Assignment:
What needs reproducing is the run of lines in the data below starting at the line with "You are a GUI" and ending at the line with "Switch to the IPv6 Settings tab", both ends included. Copy it exactly, without pictures, and add nothing.

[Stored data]
=== Begin Enclosure ===

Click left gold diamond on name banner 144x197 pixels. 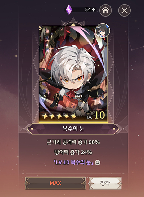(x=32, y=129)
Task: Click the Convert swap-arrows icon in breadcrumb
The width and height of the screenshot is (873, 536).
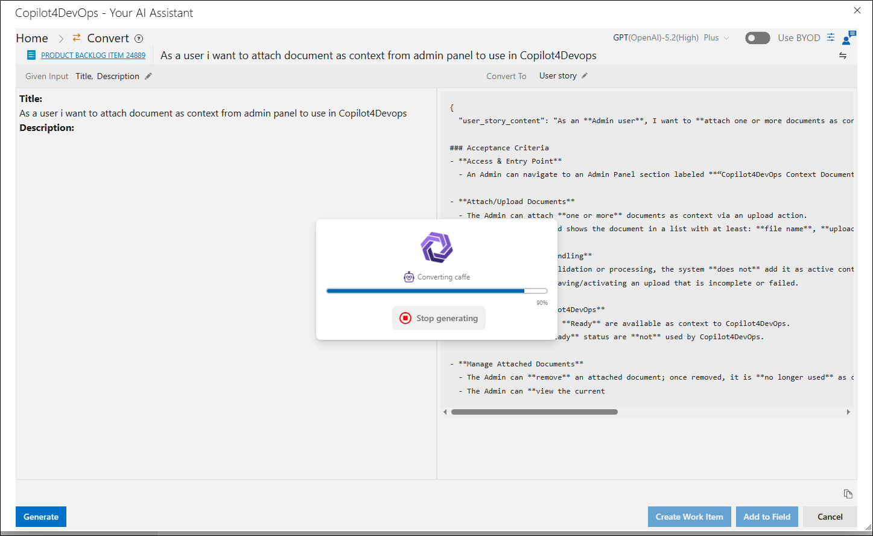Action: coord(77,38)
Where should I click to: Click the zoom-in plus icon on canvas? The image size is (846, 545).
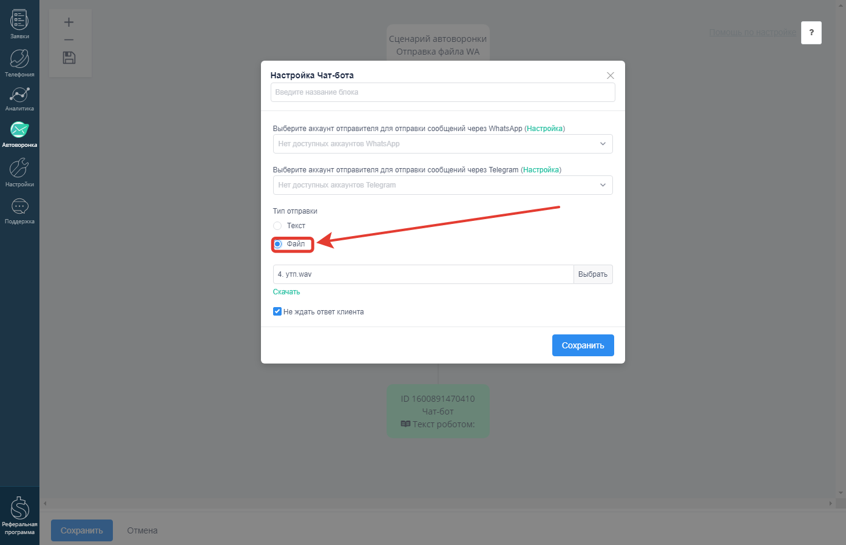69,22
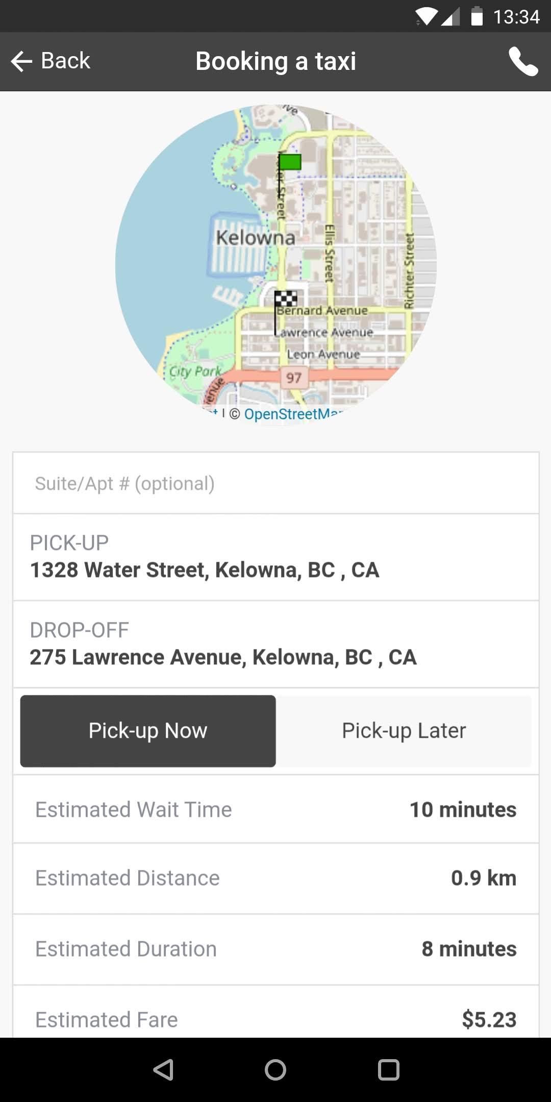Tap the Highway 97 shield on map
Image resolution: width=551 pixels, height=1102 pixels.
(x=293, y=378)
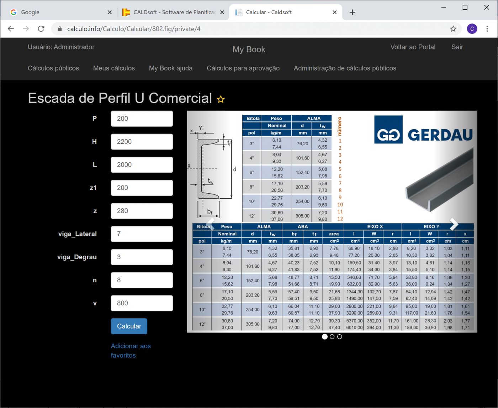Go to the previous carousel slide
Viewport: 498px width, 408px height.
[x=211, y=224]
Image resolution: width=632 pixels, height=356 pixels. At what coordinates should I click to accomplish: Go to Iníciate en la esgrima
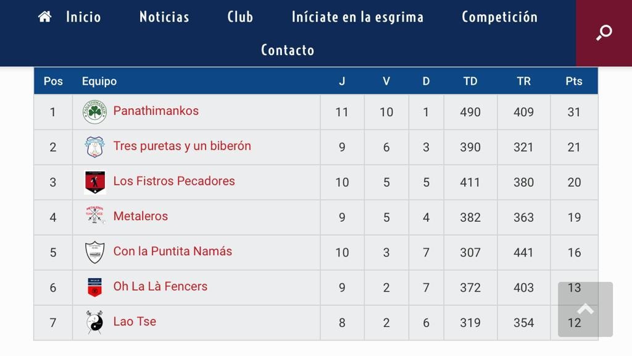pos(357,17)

=== End Enclosure ===
=== Begin Enclosure ===

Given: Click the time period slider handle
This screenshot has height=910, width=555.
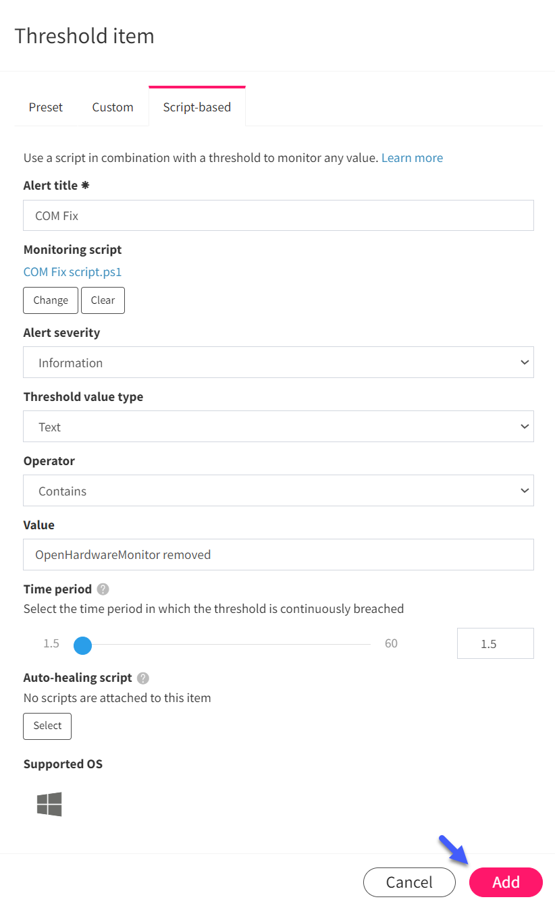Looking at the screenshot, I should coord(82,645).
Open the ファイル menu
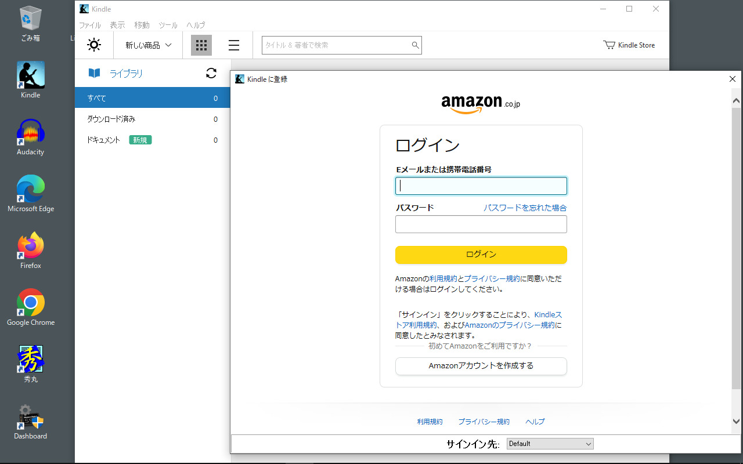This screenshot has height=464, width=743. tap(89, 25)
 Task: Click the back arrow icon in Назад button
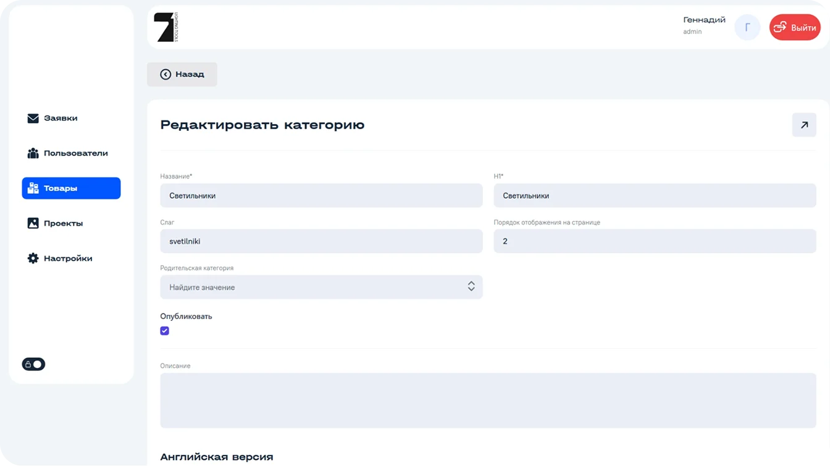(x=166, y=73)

=== End Enclosure ===
=== Begin Enclosure ===

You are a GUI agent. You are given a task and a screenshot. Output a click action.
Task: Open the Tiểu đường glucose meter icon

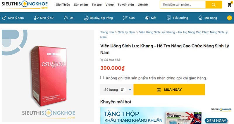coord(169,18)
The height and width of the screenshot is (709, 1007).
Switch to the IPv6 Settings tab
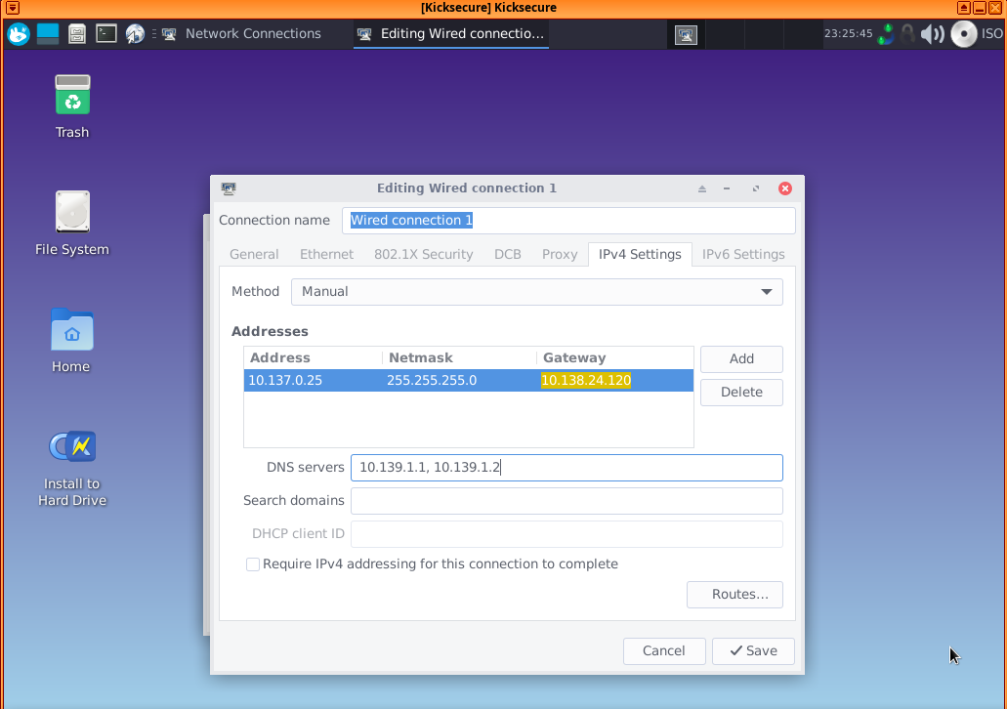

=== End Enclosure ===

Task answer:
You are a GUI agent. You are given a task and a screenshot. Output a click action.
Task: Open the Tiểu đường glucose meter icon

coord(169,18)
The height and width of the screenshot is (709, 1007).
Switch to the IPv6 Settings tab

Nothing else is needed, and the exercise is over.